■ **What you are asked to do**
Copy, without a single change, each line from the one that holds "Task: Place cursor" to the bottom of the entries below, and drop any pictures.

■ **Data for processing**
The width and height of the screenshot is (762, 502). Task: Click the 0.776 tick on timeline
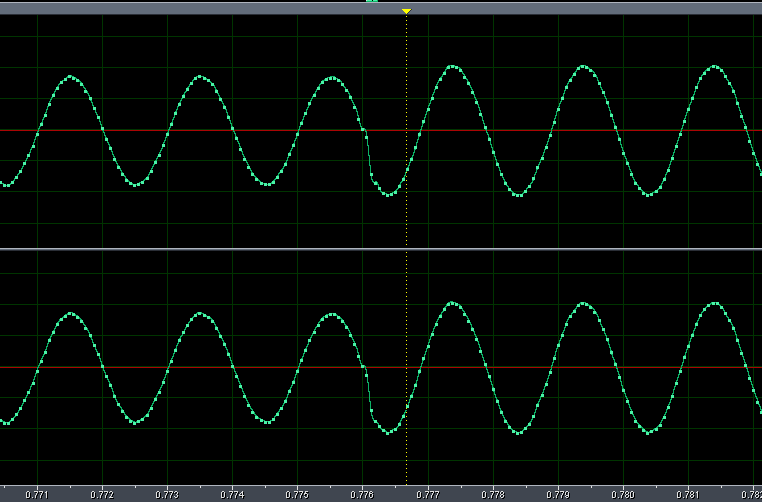pyautogui.click(x=362, y=494)
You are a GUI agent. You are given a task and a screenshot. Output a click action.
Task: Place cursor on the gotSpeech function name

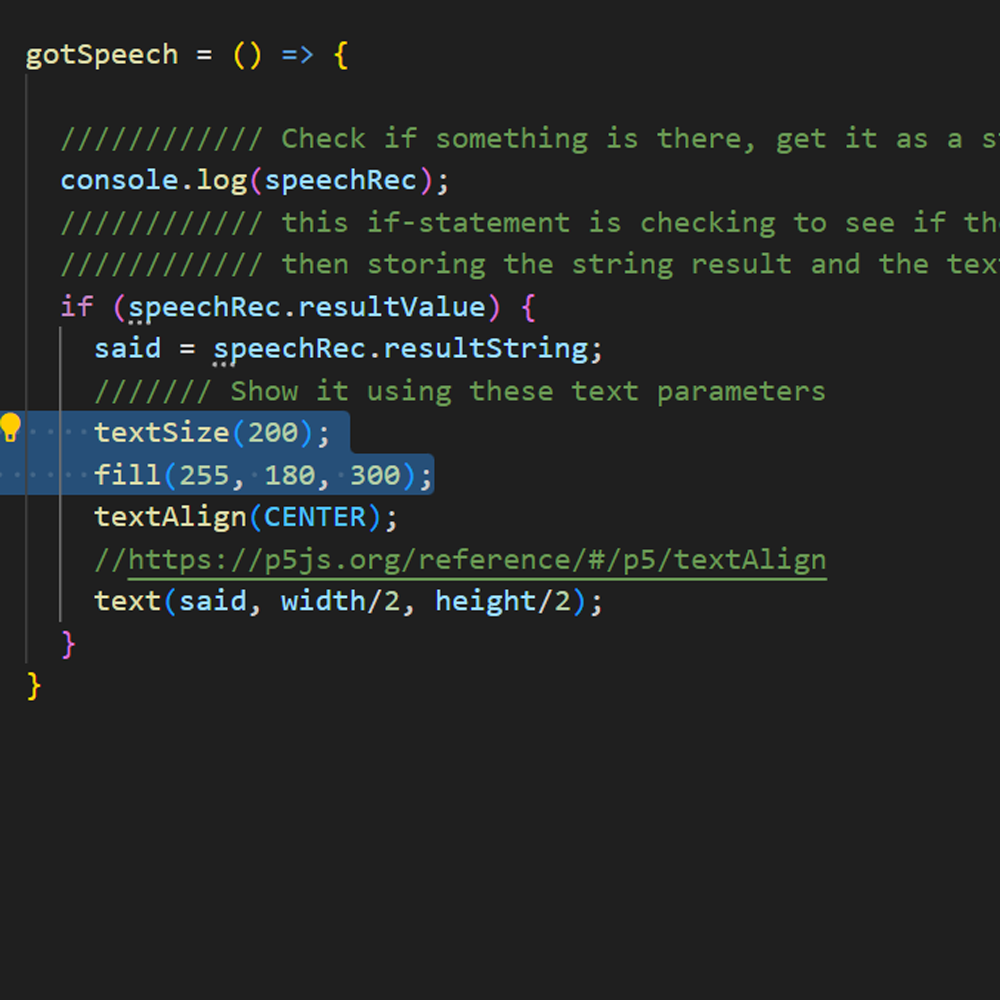100,55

■ **Response for this exercise**
Task: Place cursor on the gotSpeech function name

100,55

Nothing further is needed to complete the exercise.